Le Reflet, un endroit magique où l’espoir est une réalité,
une excellente table où nourrir son corps et son âme
J’avais hâte de découvrir ce restaurant niché dans le Marais. Je savais qu’il était excellent et que surtout, autour du piano, c’était un joyeux orchestre pas comme les autres qui était pour beaucoup dans la singularité de cette belle réussite.
Cela fait déjà 11 ans que j’accompagne des enfants en situation de handicap au sein de l’école.
J’en ai vu s’y épanouir, j’en ai vu certains y souffrir, et puis d’autre encore partir.
C’est déjà si difficile de se glisser entre les lignes tirées au cordeau de l’école, c’est si douloureux de se plier à ses règles, surtout quand on est un peu, ou beaucoup hors normes… Cette lutte inégale conduit souvent parents et enfants à jeter l’éponge, exténués, découragés, désespérés. Je sais le poison de l’inquiétude qui ronge les parents quant à l’avenir de leur enfant différent.

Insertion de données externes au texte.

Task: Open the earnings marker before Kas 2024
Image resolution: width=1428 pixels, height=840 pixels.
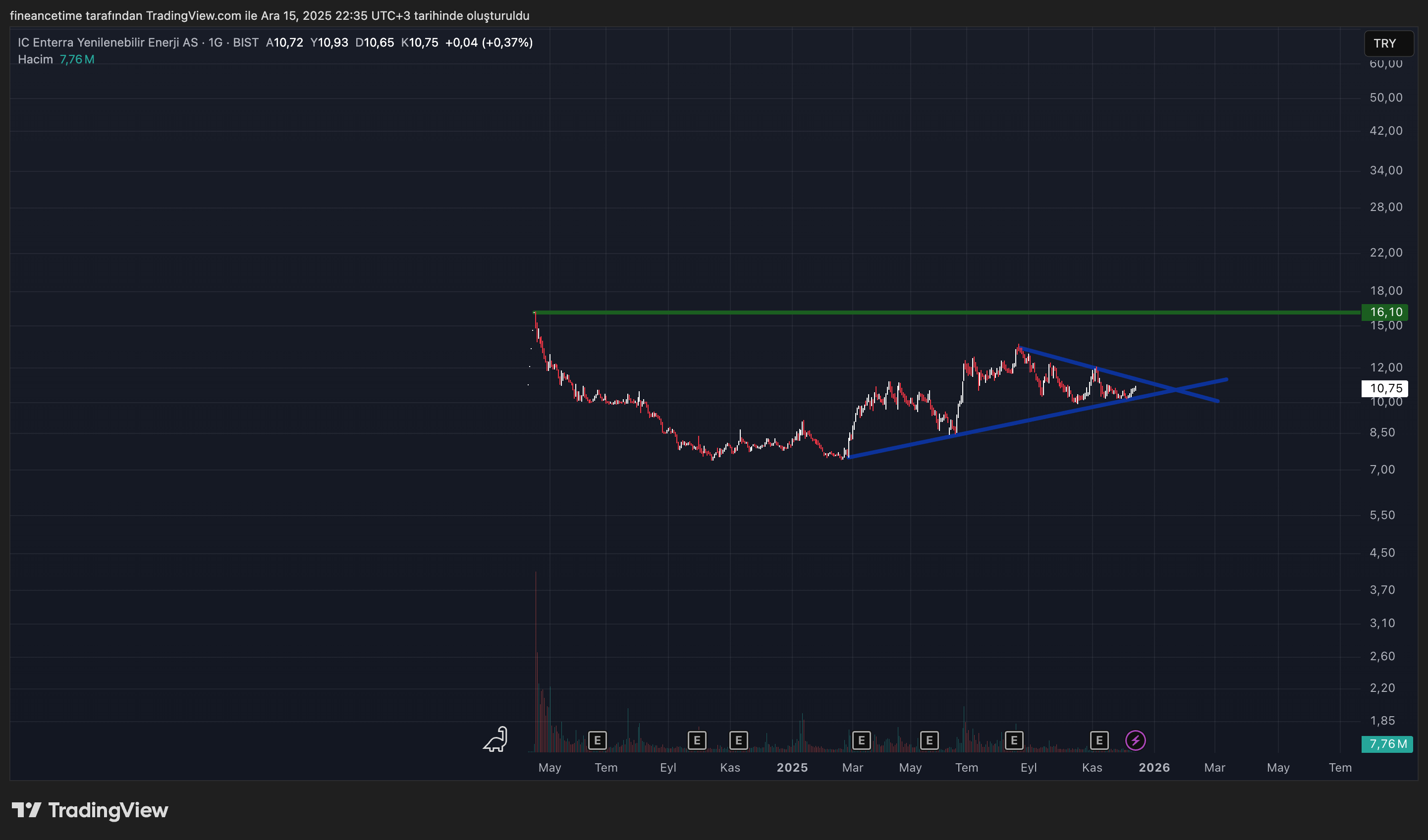Action: point(697,740)
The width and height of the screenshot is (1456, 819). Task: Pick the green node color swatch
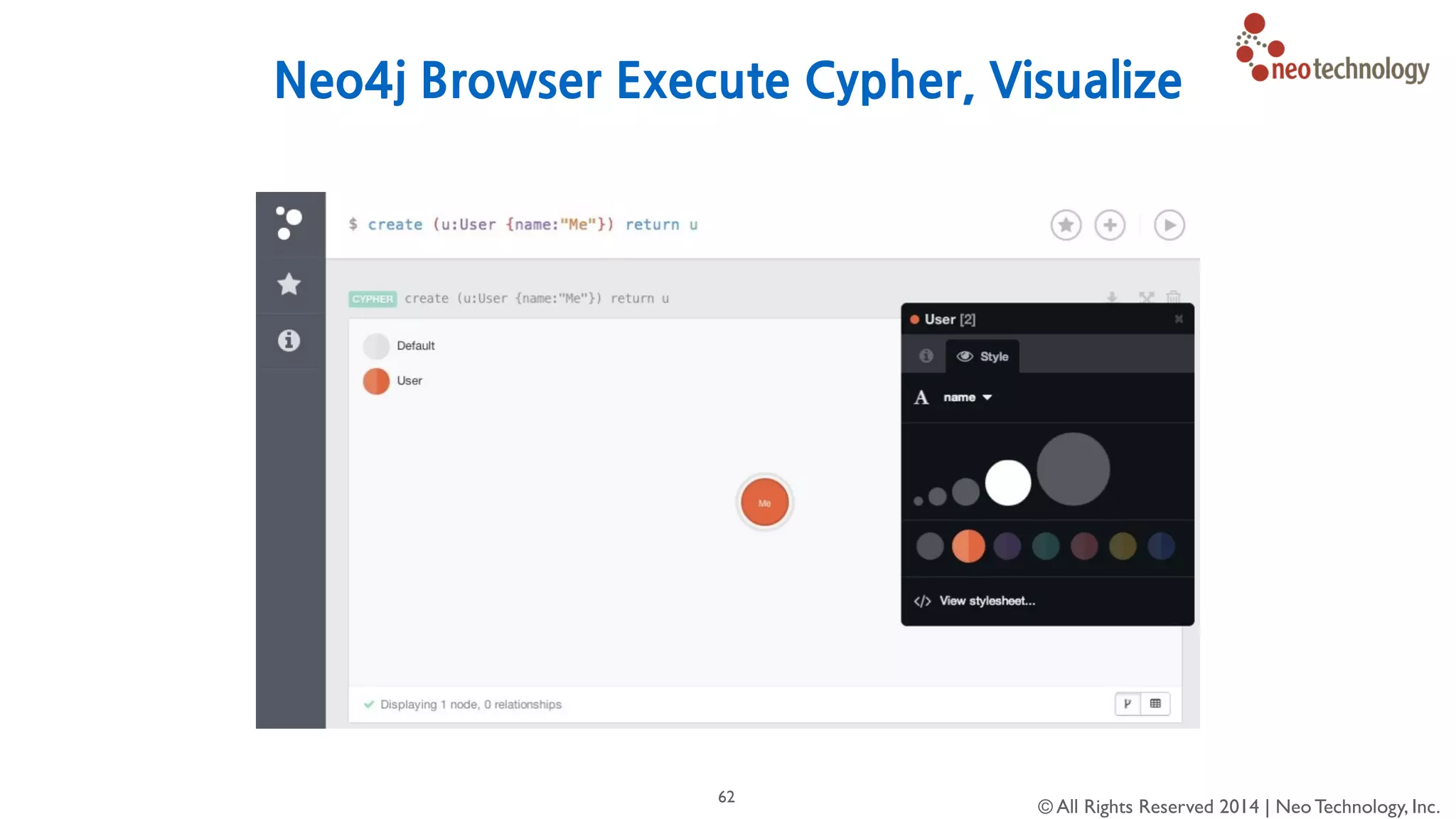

Alors quand je découvre ces projets innovants qui placent enfin ces êtres extraordinaires, adultes, dans la vie ordinaire, je suis spécialement bouleversée.
Comme au café Joyeux, nulle place ici pour la bonne action, pour la compassion. C’est un resto comme les autres, ou plutôt bien meilleur que beaucoup d’autres.
"Si tu ne rentre pas dans une case, il faut la créer"
C’est Flore Lelièvre, 28 ans, qui a déjà lancé le Reflet à Nantes il y a 3 ans qui a élaboré ce projet novateur.
A la base, cette aventure était son projet de fin d’étude en architecture d’intérieur.
Inspirée par son frère porteur de trisomie 21, elle imagine un établissement inclusif qui embaucherait des personnes dites «différentes». Des personnes avec des CDI comme les autres et des salaires normaux!
La cuisine est raffinée comme le service et le lieu. Produits de saison locaux et que du fait maison.
Une collection d'assiettes ergonomiques a été spécialement réalisée pour correspondre aux capacités de préhension des personnes trisomiques.
Seule concession pour le client : tamponner lui-même sa commande sur une carte.
Grâce à ce passeport, à ce sésame, il traverse cette frontière invisible. Il découvre une chaleur, une attention, un contact sans fards, une gaieté (qui ma foi n’est pas de mise dans nombre d'établissements…).
Il rencontre ce si étrange étranger qui enfin lui semblera vite familier. Il traverse le miroir et rencontre son reflet...
Sept personnes porteuses d’une trisomie 21 travaillent en cuisine, en salle, à l’organisation et à la gestion du lieu, avec quatre encadrants bienveillants…mais exigeants aussi.
Ce jour où je suis venue déjeuner, le repas de la table voisine se terminait joyeusement, une jeune fille extraordinaire et volubile avait encore mille choses à confier au serveur ravi.
J’ai senti un bonheur léger flotter entre eux, entre ses parents, puis ricocher de table en table.
Le Reflet:" Parce que les personnes handicapées ne sont pas si différentes, et qu’elles nous renvoient une image de ce que nous sommes, sans filtre. »
Le Reflet, un endroit magique où l’espoir est une réalité, une bonne table où nourrir son corps et puis son âme aussi.